Apply also works with this

```
paren = P(lambda: Apply(to_paren, openP >> (one | parens) >> closeP))
```

Used as follows

```
v = parens(list('((1)((1)))'))
print(v)
```

results in

```
[([], [('Paren', [('Paren', ['1']), ('Paren', [('Paren', ['1'])])])])]
```

Note that one has to be careful about the precedence of operators. In
particular, if you mix and match `>>`

and `|`

, always use parenthesis
to disambiguate.

### Remaining

What is missing at this point?
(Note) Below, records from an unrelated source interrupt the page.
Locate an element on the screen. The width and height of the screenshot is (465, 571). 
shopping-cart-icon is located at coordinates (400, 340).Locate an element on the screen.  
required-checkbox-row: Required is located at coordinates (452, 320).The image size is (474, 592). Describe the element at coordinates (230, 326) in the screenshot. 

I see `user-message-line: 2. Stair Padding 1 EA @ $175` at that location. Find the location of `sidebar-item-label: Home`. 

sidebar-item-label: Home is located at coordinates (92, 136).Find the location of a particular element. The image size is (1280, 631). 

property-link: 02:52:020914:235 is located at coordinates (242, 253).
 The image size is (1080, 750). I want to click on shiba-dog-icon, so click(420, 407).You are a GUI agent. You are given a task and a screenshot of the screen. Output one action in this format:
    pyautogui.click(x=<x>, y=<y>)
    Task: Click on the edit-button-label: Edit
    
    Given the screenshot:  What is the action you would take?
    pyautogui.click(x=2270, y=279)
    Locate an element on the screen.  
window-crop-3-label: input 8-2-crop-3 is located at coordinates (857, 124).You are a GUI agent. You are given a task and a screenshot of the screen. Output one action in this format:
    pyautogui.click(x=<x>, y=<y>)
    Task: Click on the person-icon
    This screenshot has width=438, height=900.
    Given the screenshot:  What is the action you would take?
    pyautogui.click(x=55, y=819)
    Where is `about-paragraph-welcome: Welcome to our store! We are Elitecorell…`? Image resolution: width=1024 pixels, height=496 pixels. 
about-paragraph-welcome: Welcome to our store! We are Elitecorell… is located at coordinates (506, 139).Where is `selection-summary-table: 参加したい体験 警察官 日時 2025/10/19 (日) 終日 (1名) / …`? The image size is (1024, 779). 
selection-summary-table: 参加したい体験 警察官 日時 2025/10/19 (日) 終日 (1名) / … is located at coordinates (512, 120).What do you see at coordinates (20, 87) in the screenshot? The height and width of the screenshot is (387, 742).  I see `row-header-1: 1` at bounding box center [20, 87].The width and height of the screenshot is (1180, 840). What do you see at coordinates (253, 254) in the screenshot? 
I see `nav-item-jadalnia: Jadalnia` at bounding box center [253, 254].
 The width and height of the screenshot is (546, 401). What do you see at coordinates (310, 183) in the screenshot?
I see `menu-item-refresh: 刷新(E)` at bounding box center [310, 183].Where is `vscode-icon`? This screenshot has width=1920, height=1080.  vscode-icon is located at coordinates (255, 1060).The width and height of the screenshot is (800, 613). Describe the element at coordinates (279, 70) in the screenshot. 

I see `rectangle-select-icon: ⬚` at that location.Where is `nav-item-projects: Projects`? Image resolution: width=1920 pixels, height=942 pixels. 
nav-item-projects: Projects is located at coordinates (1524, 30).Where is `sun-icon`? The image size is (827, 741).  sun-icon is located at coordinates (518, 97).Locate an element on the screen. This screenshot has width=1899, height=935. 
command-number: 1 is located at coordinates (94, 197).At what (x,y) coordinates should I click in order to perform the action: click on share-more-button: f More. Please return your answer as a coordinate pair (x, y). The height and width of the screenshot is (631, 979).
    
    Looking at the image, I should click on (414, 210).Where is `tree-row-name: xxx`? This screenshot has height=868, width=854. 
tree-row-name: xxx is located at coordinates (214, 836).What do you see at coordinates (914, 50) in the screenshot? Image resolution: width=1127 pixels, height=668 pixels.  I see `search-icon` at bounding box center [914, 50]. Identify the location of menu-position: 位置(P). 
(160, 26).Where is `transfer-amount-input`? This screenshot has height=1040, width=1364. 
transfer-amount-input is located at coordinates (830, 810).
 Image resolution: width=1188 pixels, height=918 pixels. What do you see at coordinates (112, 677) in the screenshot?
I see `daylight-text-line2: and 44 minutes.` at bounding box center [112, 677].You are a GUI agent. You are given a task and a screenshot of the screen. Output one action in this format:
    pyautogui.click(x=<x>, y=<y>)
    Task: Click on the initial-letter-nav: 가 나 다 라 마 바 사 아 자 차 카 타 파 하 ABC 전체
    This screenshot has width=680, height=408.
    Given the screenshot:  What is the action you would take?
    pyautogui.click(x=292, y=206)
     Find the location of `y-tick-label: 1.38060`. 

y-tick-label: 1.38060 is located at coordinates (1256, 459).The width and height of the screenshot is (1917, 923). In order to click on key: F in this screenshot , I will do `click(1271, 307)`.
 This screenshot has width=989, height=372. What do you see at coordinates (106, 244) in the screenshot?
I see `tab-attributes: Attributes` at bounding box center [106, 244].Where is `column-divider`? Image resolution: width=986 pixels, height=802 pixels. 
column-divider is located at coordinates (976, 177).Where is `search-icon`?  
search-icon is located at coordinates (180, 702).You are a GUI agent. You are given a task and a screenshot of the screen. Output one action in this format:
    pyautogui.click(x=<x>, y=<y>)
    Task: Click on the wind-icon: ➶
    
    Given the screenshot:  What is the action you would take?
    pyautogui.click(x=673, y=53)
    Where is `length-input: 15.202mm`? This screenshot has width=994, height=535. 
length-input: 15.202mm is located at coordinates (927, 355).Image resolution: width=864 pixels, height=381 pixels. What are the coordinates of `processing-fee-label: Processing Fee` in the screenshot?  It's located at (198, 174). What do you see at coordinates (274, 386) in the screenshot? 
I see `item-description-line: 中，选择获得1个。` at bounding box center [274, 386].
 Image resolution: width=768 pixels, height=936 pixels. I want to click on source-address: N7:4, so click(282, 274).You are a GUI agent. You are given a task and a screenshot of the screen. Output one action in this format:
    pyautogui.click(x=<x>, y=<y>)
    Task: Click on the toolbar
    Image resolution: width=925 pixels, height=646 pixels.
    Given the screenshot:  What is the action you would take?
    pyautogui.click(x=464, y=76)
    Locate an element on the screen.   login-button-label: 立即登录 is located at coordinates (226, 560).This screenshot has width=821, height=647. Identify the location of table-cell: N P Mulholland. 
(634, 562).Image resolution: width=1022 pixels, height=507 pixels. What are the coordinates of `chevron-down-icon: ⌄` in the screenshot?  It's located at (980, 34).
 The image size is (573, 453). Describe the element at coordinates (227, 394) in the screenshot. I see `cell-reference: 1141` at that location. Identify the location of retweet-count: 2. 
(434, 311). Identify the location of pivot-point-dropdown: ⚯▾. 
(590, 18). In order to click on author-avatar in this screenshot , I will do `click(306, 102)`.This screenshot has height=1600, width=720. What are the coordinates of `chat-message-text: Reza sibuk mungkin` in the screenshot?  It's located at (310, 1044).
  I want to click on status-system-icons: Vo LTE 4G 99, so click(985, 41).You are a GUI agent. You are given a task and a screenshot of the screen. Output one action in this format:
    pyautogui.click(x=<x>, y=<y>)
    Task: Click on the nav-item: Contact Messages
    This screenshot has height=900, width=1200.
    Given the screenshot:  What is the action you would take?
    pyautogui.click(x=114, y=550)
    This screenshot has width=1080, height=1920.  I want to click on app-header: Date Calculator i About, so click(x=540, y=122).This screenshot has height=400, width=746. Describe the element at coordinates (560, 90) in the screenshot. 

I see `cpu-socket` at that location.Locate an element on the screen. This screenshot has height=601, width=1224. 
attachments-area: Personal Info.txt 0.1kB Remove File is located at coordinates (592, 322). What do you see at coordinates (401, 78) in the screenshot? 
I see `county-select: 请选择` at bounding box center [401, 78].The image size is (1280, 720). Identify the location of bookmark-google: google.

Left recursion!.
However, there is something even more interesting here. If you remember my previous post about minimal PEG parsers you might notice the similarity between the `AndThen()`

and `unify_rule()`

and `OrElse()`

and `unify_key()`

. That is, in context-free combinatory parsing (unlike PEG), the `OrElse`

ensures that results of multiple attempts are kept. The `AndThen`

is a lighter version of the `unify_rule`

in that it tries to unify two symbols at a time rather than any number of symbols. However, this should convince you that we can translate one to the other easily. That is, how to limit `OrElse`

so that it does the ordered choice of PEG parsing or how to modify `unify_key`

and `unify_rule`

so that we have a true context free grammar parser rather than a PEG parser.